PROVIDED ENTRIES.
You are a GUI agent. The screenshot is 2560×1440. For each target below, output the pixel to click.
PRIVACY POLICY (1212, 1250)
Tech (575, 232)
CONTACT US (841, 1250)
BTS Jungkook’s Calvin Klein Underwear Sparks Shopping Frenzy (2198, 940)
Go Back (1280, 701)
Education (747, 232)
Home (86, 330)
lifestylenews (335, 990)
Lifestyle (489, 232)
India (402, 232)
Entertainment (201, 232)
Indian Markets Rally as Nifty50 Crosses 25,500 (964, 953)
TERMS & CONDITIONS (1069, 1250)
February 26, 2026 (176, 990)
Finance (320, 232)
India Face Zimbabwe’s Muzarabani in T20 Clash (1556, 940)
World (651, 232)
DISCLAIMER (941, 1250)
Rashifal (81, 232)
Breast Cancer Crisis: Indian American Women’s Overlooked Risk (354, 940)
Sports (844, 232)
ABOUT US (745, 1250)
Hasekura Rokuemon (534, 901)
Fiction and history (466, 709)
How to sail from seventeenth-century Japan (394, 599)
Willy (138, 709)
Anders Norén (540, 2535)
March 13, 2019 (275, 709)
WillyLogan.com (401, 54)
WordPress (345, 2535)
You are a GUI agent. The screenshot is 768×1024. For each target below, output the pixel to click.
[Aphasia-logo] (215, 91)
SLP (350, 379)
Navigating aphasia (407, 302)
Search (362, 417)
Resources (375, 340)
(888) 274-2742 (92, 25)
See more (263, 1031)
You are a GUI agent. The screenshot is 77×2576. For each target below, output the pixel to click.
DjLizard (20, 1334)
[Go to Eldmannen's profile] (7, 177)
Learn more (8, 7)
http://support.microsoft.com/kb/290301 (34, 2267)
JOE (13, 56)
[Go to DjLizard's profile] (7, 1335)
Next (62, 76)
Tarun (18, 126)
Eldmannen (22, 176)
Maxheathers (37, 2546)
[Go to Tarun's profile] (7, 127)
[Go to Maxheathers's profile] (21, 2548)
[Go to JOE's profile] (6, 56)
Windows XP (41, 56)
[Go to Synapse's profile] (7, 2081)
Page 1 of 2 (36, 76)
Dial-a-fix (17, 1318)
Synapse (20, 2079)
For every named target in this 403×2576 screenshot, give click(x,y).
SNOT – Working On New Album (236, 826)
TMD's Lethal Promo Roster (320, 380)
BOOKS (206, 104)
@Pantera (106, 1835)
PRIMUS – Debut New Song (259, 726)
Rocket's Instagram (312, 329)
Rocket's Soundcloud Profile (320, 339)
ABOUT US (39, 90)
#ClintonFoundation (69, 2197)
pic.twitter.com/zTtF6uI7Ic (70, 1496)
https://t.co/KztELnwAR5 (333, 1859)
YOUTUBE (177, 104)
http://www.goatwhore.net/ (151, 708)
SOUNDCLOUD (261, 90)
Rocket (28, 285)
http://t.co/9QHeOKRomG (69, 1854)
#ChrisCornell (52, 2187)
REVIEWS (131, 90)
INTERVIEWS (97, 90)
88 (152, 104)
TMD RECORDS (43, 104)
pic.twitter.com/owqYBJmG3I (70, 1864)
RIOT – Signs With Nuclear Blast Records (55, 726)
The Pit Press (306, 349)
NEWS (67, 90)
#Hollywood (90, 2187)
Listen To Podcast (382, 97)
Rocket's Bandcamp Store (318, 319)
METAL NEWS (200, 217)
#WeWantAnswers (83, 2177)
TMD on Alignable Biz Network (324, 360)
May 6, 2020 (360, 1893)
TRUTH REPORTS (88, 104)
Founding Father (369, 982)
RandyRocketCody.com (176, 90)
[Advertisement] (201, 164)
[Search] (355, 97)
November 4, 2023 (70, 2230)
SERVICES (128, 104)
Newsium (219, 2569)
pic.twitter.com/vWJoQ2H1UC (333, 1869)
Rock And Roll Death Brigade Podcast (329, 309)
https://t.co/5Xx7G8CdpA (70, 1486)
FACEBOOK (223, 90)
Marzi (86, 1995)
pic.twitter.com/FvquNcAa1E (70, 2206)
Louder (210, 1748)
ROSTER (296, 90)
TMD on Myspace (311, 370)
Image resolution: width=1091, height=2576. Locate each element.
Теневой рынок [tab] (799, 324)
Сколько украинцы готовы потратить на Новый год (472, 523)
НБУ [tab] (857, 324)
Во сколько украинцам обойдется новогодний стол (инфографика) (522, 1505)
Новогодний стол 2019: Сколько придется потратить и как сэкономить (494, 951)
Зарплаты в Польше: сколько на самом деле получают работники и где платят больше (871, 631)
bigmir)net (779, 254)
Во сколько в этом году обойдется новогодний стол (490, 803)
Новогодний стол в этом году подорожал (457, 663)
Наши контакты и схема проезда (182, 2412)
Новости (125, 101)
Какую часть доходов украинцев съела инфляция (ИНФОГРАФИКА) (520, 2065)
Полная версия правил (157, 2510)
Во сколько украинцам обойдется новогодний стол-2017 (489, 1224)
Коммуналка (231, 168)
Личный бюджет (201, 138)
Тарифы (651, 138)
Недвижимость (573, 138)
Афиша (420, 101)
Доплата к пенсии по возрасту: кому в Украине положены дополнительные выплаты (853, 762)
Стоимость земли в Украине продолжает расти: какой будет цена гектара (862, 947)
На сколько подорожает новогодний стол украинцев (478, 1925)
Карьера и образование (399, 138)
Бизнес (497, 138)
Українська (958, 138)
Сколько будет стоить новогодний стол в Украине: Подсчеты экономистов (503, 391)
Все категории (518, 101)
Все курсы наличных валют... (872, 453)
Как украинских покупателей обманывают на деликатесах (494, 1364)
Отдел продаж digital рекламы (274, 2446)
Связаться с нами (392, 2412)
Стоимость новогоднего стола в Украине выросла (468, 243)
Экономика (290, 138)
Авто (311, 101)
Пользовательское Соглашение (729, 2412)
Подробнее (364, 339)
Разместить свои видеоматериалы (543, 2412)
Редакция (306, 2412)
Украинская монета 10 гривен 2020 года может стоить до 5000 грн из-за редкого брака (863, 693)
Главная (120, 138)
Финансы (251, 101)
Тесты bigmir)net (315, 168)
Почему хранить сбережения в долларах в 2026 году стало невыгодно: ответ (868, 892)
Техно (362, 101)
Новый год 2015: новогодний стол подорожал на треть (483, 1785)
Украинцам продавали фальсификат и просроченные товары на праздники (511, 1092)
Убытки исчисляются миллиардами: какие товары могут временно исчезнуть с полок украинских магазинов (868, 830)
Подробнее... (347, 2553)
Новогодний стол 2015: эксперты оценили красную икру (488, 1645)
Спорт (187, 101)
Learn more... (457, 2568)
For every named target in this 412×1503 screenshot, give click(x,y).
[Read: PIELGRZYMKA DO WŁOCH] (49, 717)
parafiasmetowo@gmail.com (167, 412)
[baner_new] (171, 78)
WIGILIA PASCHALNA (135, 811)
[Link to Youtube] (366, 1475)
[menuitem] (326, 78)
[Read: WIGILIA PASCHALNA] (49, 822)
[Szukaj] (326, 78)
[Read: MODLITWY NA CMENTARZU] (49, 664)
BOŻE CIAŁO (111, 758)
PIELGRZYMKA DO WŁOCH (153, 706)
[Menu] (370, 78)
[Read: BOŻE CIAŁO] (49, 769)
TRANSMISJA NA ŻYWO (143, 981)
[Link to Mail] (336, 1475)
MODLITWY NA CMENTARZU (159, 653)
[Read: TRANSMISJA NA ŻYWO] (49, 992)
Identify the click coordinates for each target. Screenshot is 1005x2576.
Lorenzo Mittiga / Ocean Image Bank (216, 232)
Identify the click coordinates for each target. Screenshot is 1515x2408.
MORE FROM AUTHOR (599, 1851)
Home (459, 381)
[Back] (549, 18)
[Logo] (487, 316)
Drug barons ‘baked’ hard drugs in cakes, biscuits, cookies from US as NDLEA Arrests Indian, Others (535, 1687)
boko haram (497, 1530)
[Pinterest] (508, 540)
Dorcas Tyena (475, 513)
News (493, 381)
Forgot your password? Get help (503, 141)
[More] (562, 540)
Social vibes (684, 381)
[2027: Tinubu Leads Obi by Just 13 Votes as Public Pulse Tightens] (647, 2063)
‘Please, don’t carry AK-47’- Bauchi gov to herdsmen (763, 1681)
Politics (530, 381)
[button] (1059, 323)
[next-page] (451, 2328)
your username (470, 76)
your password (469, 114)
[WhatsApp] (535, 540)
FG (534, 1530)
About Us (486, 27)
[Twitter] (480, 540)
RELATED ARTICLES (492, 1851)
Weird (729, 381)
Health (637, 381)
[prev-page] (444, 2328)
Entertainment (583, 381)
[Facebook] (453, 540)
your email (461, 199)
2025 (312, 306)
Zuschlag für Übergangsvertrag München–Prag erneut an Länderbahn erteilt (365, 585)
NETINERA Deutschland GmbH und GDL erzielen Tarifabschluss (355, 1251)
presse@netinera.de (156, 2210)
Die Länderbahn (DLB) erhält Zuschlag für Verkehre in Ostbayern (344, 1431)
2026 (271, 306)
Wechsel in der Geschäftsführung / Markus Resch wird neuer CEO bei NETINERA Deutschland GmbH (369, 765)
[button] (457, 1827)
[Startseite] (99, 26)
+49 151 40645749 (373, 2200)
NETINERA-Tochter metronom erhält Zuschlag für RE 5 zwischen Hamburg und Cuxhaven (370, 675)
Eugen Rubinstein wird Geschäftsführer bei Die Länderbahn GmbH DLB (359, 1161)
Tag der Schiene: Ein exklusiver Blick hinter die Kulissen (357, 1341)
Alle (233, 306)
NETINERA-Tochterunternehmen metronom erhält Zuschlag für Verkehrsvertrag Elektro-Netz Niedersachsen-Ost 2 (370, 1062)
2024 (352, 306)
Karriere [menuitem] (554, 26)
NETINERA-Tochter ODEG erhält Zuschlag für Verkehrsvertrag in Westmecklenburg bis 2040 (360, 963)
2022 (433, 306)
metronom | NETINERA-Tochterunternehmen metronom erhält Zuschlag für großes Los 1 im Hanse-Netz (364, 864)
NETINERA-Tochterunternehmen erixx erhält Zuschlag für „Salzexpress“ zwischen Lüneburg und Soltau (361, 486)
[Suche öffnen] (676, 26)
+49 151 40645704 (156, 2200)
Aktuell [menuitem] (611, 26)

ASSIGNMENT.
Look above for the line holding "[Read: MODLITWY NA CMENTARZU] (49, 664)" and the line holding "2025 (312, 306)", then output exactly those two lines and every line between them, nothing more.

SOLVED EXERCISE.
[Read: MODLITWY NA CMENTARZU] (49, 664)
BOŻE CIAŁO (111, 758)
PIELGRZYMKA DO WŁOCH (153, 706)
[Menu] (370, 78)
[Read: BOŻE CIAŁO] (49, 769)
TRANSMISJA NA ŻYWO (143, 981)
[Link to Mail] (336, 1475)
MODLITWY NA CMENTARZU (159, 653)
[Read: TRANSMISJA NA ŻYWO] (49, 992)
Identify the click coordinates for each target. Screenshot is 1005x2576.
Lorenzo Mittiga / Ocean Image Bank (216, 232)
Identify the click coordinates for each target. Screenshot is 1515x2408.
MORE FROM AUTHOR (599, 1851)
Home (459, 381)
[Back] (549, 18)
[Logo] (487, 316)
Drug barons ‘baked’ hard drugs in cakes, biscuits, cookies from US as NDLEA Arrests Indian, Others (535, 1687)
boko haram (497, 1530)
[Pinterest] (508, 540)
Dorcas Tyena (475, 513)
News (493, 381)
Forgot your password? Get help (503, 141)
[More] (562, 540)
Social vibes (684, 381)
[2027: Tinubu Leads Obi by Just 13 Votes as Public Pulse Tightens] (647, 2063)
‘Please, don’t carry AK-47’- Bauchi gov to herdsmen (763, 1681)
Politics (530, 381)
[button] (1059, 323)
[next-page] (451, 2328)
your username (470, 76)
your password (469, 114)
[WhatsApp] (535, 540)
FG (534, 1530)
About Us (486, 27)
[Twitter] (480, 540)
RELATED ARTICLES (492, 1851)
Weird (729, 381)
Health (637, 381)
[prev-page] (444, 2328)
Entertainment (583, 381)
[Facebook] (453, 540)
your email (461, 199)
2025 (312, 306)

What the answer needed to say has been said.